* [Provided passage]
       OLIVIA ZUBRICK, of Presque Isle, shakes hands with UMPI President Don Zillman as guest speaker Laurie Lachance presents her with her degree.


        FOLLOWING HIS MOTHER’S FOOTSTEPS, at right, Nathan DeFelice, at left, takes to the stage as his mother, Gwen DeFelice, at right exits, during UMPI’s commencement May 12. The DeFelices, of Presque Isle, were just two of about 160 to receive their degrees.


    Laurie Lachance, president and CEO of the Maine Development Foundation, addressed the graduates as this year’s commencement speaker. During the event, she was presented with an honorary doctor of humane letters degree.

    Lachance has led the MDF, a highly-regarded non-profit membership organization established in 1978, for eight years. She served as Maine’s economist in the State Planning Office for Governors McKernan, King and Baldacci (1983-2004) and has received numerous awards over the years, including the Margaret Chase Smith Distinguished Policy Fellow. Lachance recently was named president of Thomas College.

    Lachance said while today’s graduates face challenges, what they’ve learned at UMPI will better prepare them for the future.

    “The world economy is global, technology driven, knowledge driven and innovation driven. We cannot fight these trends, nor can we afford to ignore these trends. We must fully embrace them and adapt ourselves, our skills, our businesses and our institutions to operate within the new economic framework,” said Lachance, urging graduates to take their education and continue to hone their skills to ensure a brighter future for themselves and their loved ones. “Instead of asking ‘why?’, start routinely asking ‘why not?’” she said.

    During UMPI’s commencement exercises, University of Maine System Chancellor James H. Page and Samuel W. Collins, vice chair of the UMS Board of Trustees — both Caribou natives — delivered greetings. Stephen D. Richard, UMPI Board of Visitors chair, and Keith Madore, UMPI director of alumni relations, offered remarks on behalf of each organization.

    Also taking part in this year’s festivities were about a dozen members of the Class of 1962, who returned to campus to celebrate their 50th reunion, joining the Class of 2012 in Wieden for the ceremony.

    The Class of 2012 included many students from both sides of the border, represented by individuals from various states, in addition to Maine, as well as several graduates from throughout Canada. Also earning degrees this year were a number of international students, including three Chinese students whose loved ones traveled many miles to watch their children graduate.

* [Data shown]
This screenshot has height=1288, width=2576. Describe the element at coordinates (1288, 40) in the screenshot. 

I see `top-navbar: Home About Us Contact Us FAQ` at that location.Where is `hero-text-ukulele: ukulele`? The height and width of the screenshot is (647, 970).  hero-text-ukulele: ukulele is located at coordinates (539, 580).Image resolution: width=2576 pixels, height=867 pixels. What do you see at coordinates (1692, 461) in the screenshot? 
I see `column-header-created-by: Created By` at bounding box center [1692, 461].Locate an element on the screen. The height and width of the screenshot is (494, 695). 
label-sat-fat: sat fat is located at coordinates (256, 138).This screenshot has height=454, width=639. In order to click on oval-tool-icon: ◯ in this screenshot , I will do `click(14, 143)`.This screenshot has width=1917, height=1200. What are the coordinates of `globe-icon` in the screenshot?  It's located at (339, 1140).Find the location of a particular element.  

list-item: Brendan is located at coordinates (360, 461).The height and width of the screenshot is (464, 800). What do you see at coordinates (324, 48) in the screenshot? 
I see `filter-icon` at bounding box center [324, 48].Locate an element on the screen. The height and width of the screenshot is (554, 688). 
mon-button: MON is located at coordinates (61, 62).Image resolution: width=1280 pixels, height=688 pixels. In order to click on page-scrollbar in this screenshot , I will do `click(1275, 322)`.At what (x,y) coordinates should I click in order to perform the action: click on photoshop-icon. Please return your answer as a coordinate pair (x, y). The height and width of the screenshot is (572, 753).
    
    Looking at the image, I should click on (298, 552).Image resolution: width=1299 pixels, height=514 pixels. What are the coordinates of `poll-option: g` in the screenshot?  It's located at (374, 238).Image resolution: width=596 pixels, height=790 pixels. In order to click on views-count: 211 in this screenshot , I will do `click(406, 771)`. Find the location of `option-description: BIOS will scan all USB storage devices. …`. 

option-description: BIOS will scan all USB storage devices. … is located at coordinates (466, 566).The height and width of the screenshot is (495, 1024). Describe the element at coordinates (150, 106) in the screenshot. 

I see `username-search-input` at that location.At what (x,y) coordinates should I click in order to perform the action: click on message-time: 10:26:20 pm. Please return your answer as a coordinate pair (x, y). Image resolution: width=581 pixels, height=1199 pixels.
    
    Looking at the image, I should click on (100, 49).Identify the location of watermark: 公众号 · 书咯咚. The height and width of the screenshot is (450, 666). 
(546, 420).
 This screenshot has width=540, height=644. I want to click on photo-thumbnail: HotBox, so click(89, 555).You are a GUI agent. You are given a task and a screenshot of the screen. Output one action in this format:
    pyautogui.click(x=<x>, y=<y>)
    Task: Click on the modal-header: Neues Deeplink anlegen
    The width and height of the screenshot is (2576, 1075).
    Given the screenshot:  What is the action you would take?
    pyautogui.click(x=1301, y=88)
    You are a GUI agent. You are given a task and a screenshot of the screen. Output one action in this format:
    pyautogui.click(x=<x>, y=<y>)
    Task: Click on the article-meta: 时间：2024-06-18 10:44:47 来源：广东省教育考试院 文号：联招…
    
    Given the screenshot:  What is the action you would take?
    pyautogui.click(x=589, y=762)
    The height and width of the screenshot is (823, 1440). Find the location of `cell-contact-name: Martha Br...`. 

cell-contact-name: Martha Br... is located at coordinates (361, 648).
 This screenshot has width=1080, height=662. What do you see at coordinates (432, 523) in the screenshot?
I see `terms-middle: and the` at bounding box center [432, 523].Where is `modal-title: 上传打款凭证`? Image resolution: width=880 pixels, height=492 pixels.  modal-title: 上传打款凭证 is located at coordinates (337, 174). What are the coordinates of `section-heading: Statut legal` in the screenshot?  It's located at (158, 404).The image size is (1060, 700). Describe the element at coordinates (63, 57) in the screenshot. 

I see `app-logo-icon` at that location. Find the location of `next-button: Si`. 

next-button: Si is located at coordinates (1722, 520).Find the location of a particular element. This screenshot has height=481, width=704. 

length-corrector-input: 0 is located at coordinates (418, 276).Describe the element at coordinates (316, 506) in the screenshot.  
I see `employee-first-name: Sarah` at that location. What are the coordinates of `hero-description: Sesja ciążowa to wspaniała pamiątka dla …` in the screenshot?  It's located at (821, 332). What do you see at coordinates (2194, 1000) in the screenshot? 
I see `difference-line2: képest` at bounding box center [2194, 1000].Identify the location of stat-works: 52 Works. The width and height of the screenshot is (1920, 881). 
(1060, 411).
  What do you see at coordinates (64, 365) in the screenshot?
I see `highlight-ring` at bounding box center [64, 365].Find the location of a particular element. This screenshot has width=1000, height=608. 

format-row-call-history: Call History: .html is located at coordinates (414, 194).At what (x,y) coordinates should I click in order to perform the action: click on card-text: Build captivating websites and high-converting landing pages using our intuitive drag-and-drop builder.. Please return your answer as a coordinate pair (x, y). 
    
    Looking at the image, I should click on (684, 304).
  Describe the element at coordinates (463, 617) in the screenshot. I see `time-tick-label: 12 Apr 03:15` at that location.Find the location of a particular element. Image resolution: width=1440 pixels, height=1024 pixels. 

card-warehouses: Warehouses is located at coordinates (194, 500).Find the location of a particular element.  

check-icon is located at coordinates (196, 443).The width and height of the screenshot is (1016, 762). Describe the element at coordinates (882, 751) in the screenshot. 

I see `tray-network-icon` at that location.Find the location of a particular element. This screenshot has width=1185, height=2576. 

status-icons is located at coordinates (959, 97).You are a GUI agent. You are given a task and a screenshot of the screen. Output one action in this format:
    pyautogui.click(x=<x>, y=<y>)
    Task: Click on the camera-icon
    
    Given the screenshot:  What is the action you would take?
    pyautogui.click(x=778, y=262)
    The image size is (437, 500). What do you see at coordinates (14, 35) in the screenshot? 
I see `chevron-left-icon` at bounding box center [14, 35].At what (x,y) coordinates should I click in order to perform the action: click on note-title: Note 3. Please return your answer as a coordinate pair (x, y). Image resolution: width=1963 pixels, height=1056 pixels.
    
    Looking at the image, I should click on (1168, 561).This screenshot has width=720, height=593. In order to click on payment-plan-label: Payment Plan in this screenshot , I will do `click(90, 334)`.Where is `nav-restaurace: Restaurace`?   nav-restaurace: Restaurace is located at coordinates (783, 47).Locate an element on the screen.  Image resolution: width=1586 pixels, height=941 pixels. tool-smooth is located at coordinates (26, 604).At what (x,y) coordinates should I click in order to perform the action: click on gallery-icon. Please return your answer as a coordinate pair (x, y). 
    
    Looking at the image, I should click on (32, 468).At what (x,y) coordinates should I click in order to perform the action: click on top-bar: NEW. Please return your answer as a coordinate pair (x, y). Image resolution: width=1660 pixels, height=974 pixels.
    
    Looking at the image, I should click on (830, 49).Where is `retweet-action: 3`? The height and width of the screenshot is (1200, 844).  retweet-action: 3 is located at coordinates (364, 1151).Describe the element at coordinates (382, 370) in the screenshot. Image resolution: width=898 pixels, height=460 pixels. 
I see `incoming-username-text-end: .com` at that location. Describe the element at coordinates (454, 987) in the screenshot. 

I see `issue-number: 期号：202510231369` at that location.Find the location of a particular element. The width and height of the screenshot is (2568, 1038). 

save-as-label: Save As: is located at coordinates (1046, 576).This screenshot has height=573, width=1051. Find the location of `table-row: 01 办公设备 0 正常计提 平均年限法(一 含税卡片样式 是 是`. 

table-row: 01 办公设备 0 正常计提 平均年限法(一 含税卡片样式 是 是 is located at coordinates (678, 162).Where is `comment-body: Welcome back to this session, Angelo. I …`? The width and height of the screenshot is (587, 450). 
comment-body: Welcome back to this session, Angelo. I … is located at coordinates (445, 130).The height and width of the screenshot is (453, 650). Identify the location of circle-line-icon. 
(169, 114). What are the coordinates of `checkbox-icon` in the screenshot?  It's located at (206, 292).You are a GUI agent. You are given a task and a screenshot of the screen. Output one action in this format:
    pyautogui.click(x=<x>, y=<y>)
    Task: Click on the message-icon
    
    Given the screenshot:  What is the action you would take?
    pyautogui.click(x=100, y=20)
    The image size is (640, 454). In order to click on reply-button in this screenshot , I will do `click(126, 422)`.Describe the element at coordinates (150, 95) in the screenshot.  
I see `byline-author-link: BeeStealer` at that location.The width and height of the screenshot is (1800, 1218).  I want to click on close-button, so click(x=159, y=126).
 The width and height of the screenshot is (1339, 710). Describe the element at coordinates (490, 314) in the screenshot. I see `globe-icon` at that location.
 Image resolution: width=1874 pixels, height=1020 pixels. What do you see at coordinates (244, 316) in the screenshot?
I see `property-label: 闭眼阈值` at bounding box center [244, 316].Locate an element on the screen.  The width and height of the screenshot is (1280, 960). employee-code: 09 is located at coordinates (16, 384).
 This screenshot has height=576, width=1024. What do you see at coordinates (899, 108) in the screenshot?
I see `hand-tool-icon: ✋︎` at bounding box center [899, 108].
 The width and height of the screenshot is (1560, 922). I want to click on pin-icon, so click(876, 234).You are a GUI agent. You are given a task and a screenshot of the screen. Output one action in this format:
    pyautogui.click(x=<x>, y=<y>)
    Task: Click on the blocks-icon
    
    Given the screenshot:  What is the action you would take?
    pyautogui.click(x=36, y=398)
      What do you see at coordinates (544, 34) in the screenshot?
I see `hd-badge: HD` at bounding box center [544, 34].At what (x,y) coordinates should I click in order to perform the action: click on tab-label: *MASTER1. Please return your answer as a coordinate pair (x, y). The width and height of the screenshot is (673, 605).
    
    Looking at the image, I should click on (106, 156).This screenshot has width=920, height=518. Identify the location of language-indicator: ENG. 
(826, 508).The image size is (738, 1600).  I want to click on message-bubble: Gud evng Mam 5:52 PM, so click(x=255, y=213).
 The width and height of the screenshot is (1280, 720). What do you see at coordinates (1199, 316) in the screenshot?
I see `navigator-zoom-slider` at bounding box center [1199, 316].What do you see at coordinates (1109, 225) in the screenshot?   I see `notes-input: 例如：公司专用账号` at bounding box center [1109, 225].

* [Tasks]
A - Transcribe the part of the UMPI commencement article that begins at the words "FOLLOWING HIS MOTHER’S" and stops after "humane letters degree.".
B - Write the next part of the UMPI commencement article, starting right after its last sentence.

* [Answer section]
A -
FOLLOWING HIS MOTHER’S FOOTSTEPS, at right, Nathan DeFelice, at left, takes to the stage as his mother, Gwen DeFelice, at right exits, during UMPI’s commencement May 12. The DeFelices, of Presque Isle, were just two of about 160 to receive their degrees.


    Laurie Lachance, president and CEO of the Maine Development Foundation, addressed the graduates as this year’s commencement speaker. During the event, she was presented with an honorary doctor of humane letters degree.

B -
    In addressing the graduating class and the hundreds gathered for the event, Zillman focused on the dedicated efforts of faculty, staff and students to conduct research and work that directly benefits the community.

    “As I look back on the last half dozen years, I’m delighted with the ever-growing campus connectedness of the University of Maine at Presque Isle with its community,” said Zillman.

    Among the work and projects he noted were the partnerships the university has been able to develop with Balance BPO and TxVia, the relationships it has been able to build with local business organizations through its Young Professionals Institute, the educational connections it has been able to make with the Maine School of Science and Mathematics, and the collaborations it has been able to establish with the arts community through the Wintergreen Arts Center. He also touched upon the Fit and Fun Days physical education majors put on for area youngsters, the GIS mapping projects that benefit everything from local governments to tourism organizations, and the research criminal justice majors have done to help the Presque Isle Police Department study theft from motor vehicles in the city.

    “That gives you a sense of the University of Maine at Presque Isle — a public university in the best sense of the term,” stated Zillman. “We are proud of our graduates for the work they’ve been able to accomplish in their time here, and excited for them as they build on their successes and prepare to follow the thousands of University of Maine at Presque Isle students before them in making their own unique mark on the world.”

    A reception for graduates, family and friends was held in the Campus Center immediately following the ceremony.